**Tasks**
1 - Name every CPU or CPU family mentioned in the excerpt on zeroing a register around setcc.
2 - Continue the excerpt on zeroing a register around setcc, starting after its last sentence.

**Document excerpt**
+ + + +
Using setcc / movzx with no zeroing first is bad on AMD/P4/Silvermont, because they don't track deps separately for sub-registers. There would be a false dep on the old value of the register. Using mov reg, 0/setcc for zeroing / dependency-breaking is probably the best alternative when xor/test/setcc isn't an option.

Of course, if you don't need setcc's output to be wider than 8 bits, you don't need to zero anything. However, beware of false dependencies on CPUs other than P6 / SnB if you pick a register that was recently part of a long dependency chain. (And beware of causing a partial reg stall or extra uop if you call a function that might save/restore the register you're using part of.)

and with an immediate zero isn't special-cased as independent of the old value on any CPUs I'm aware of, so it doesn't break dependency chains. It has no advantages over xor, and many disadvantages.
+ + + +
**Data provided**

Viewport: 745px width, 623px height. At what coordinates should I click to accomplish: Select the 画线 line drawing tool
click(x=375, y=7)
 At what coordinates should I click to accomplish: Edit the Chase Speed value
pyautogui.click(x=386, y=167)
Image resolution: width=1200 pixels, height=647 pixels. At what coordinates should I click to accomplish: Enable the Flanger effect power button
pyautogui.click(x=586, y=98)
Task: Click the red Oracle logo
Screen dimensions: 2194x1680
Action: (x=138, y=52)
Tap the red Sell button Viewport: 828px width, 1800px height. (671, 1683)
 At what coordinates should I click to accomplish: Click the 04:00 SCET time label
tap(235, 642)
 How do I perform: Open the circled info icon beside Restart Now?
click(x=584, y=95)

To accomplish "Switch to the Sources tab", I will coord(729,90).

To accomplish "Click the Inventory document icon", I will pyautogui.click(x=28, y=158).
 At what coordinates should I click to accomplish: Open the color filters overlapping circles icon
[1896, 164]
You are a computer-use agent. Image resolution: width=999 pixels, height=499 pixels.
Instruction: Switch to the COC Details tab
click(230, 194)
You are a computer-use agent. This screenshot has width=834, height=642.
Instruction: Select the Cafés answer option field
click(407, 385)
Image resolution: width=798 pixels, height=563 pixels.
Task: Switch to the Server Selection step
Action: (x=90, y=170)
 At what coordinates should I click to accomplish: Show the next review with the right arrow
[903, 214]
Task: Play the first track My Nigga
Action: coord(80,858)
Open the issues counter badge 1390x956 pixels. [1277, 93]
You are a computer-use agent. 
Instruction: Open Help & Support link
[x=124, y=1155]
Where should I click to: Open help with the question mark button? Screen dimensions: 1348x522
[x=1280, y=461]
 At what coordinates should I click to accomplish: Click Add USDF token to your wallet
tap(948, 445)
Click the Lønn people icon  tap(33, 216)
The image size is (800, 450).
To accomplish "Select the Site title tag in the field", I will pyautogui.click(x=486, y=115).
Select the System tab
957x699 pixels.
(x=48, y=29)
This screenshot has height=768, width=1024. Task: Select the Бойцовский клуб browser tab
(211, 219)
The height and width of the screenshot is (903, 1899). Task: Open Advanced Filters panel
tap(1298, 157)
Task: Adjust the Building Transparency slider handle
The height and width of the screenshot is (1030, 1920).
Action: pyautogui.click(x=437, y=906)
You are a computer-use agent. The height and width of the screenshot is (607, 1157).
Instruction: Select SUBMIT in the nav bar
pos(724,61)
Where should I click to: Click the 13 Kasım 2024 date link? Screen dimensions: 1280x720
+ + + +
**Answers given**
1 - AMD, P4, Silvermont, P6, SnB

2 -
See http://agner.org/optimize/ for microarch documentation, including which zeroing idioms are recognized as dependency breaking (e.g. sub same,same is on some but not all CPUs, while xor same,same is recognized on all.) mov does break the dependency chain on the old value of the register (regardless of the source value, zero or not, because that's how mov works). xor only breaks dependency chains in the special-case where src and dest are the same register, which is why mov is left out of the list of specially recognized dependency-breakers. (Also, because it's not recognized as a zeroing idiom, with the other benefits that carries.)

Interestingly, the oldest P6 design (PPro) didn't recognize xor-zeroing as a dependency-breaker, only as a zeroing idiom for the purposes of avoiding partial-register stalls, so in some cases it was worth using both. (See Agner Fog's Example 6.17. in his microarch pdf. He claims this also applies to P2, P3, and even (early?) PM, but I'm sceptical of that. A comment on the linked blog post says it was only PPro that had this oversight. It seems really unlikely that multiple generations of the P6 family existed without recognizing xor-zeroing as a dep breaker.)

If it really makes your code nicer or saves instructions, then sure, zero with mov to avoid touching the flags, as long as you don't introduce a performance problem other than code size. Avoiding clobbering flags is the only sensible reason for not using xor, though.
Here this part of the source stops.